First.... Don't watch "the enigma machine" movie, it's complete fantasy....
His analogue computer.and all schematics were destroyed after the war, which is kinda sad.
He was gay and after the war they used this fact and the laws at the time to keep him suppressed. At this stage he was pretty much an "ordinance" and it was considered very important to secure him.
This pressure leads to his eventual (likely) suicide.
If any one wants a full but frank low-down on Turing, Babage and Flowers watch Jeremy Clarkson's inventions that changed the world episode 2 (the computer). Its actualy very good. i think its on youtube
I really enjoyed this. It's a shame no mention of Godel's Incompleteness Theorem which directly inspired the Turing Machine since it is the theoretical 'machine' to make the Incompleteness Theorem make sense based on Hilbert's challenge that some systematic way of doing things.

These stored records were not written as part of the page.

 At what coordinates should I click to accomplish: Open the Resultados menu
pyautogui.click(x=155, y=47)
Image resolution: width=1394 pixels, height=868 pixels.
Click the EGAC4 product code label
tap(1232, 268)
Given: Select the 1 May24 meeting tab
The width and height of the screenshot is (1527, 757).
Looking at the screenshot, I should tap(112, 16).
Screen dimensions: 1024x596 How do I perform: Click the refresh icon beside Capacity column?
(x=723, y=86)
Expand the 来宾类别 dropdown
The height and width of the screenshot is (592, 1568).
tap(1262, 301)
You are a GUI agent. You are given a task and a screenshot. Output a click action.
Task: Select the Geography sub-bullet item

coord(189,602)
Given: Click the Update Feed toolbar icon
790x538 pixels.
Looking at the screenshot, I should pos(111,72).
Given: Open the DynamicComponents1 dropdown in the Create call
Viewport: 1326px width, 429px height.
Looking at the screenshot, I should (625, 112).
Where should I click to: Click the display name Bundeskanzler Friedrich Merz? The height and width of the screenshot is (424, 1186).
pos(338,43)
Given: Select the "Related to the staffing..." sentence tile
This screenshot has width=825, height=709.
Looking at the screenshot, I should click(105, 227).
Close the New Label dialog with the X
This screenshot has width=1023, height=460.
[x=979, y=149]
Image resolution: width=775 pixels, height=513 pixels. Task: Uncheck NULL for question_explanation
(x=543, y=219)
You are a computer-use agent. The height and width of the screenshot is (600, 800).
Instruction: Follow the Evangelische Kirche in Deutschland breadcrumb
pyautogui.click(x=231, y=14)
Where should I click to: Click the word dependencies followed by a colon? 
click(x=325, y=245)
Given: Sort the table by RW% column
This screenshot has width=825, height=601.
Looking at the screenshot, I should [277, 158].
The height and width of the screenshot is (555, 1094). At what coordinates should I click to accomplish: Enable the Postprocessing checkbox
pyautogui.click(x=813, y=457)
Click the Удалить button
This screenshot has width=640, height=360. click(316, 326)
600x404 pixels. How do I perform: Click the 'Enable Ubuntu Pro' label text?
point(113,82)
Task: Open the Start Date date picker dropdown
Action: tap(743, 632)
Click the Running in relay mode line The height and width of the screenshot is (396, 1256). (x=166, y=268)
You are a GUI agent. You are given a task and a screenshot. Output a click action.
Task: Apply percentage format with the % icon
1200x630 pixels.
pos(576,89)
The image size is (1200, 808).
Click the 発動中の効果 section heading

i'm very sorry to have upset you. the point i was inepty trying to make was computing has its roots outside of western culture. i was about to talk about a (brilliant) englishman and didn't want to give the impression that the history of computation was solely western. i strained to recall the modern location of persia (didn't it overlap pakistan?) i'm sorry as i know how annoying it is when others mistake the nationality of australians like eg ernest rutherford or sir edmund hillary.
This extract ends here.